Given r^2, is there an efficient way to compute r^3?

Question

double r2 = dx * dx + dy * dy;
double r3 = r2 * sqrt(r2);

Can the second line be replaced by something faster? Something that does not involve sqrt?

Answer 1

I think another way to look at your question would be "how to calculate (or approximate) sqrt(n)". From there your question would be trivial (n * sqrt(n)). Of course, you'd have to define how much error you could live with. Wikipedia gives you many options:

http://en.wikipedia.org/wiki/Methods_of_computing_square_roots

Answer 2

How about

double r3 = pow(r2,1.5);

If sqrt is implemented as a special case of pow, that will save you a multiplication.
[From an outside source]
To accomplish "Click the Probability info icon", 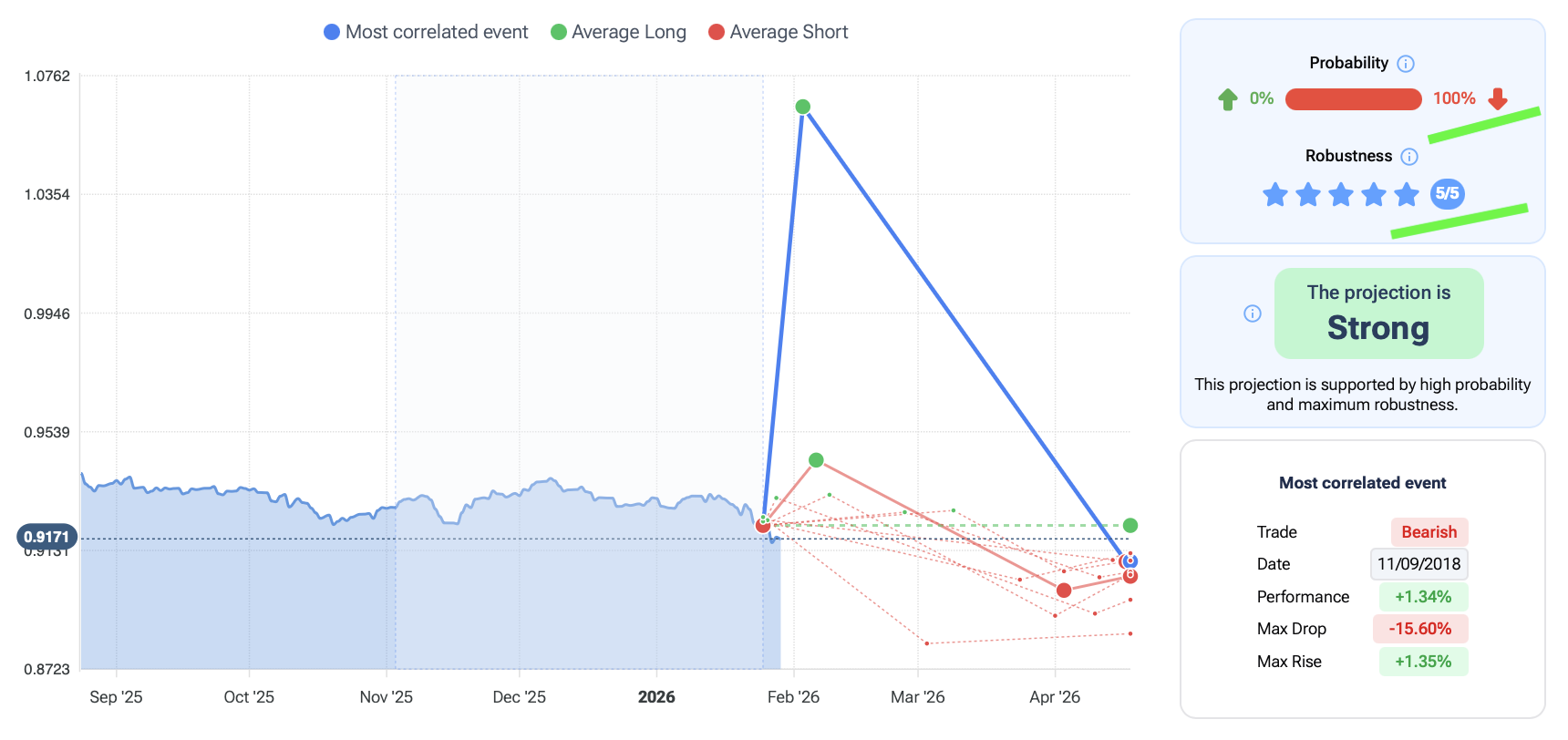I will [1406, 64].
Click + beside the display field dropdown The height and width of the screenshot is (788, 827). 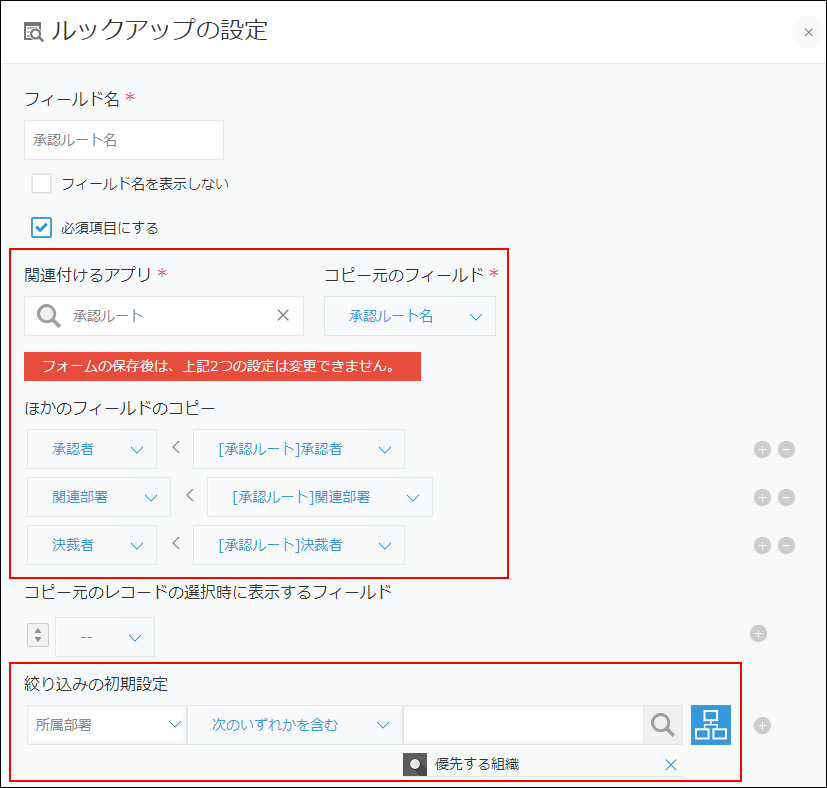tap(759, 632)
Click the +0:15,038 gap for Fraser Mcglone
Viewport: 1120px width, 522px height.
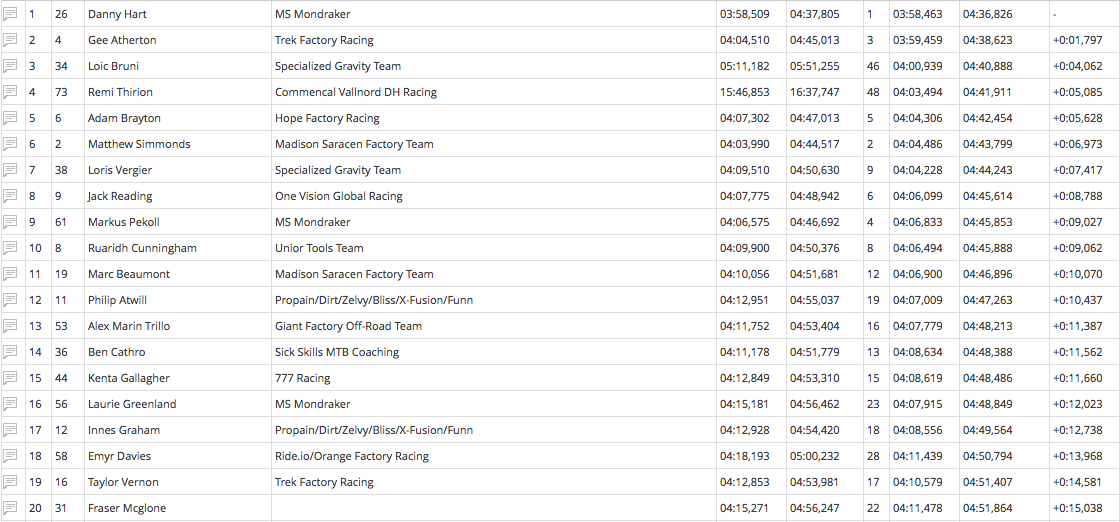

Not much in the grand scheme of things mind!

If you are really looking for greater efficiency, consider whether you really need r^3. If, for example, you are only testing it (or something derived from it) to see whether it exceeds a certain threshold, then test r2 instead e.g.

const double r3_threshold = 9;

//don't do this
if (r3 > r3_threshold)
    ....

//do do this
const double r2_threshold = pow(r3_threshold,2./3.); 
if (r2 > r2_threshold)
    ....

That way pow will be called only once, maybe even at compile time.

EDIT If you do need to recompute the threshold each time, I think the answer concerning Q_rsqrt is worth a look and probably deserves to outrank this one

Answer 3

Use fast inverse sqrt (take the Q_rsqrt function).

You have:

float r2;
// ... r2 gets a value
float invsqrt = Q_rsqrt(r2);
float r3 = r2*r2*invsqrt; // x*x/sqrt(x) = x*sqrt(x)

NOTE: For double types there is a constant like 0x5f3759df which can help you write a function that handles also double data types.

LATER EDIT: Seems like the method has been already discussed here.

LATER EDIT2: The constant for double was in the wikipedia link:

Lomont pointed out that the "magic number" for 64 bit IEEE754 size type double is 0x5fe6ec85e7de30da, but in fact it is close to 0x5fe6eb50c7aa19f9.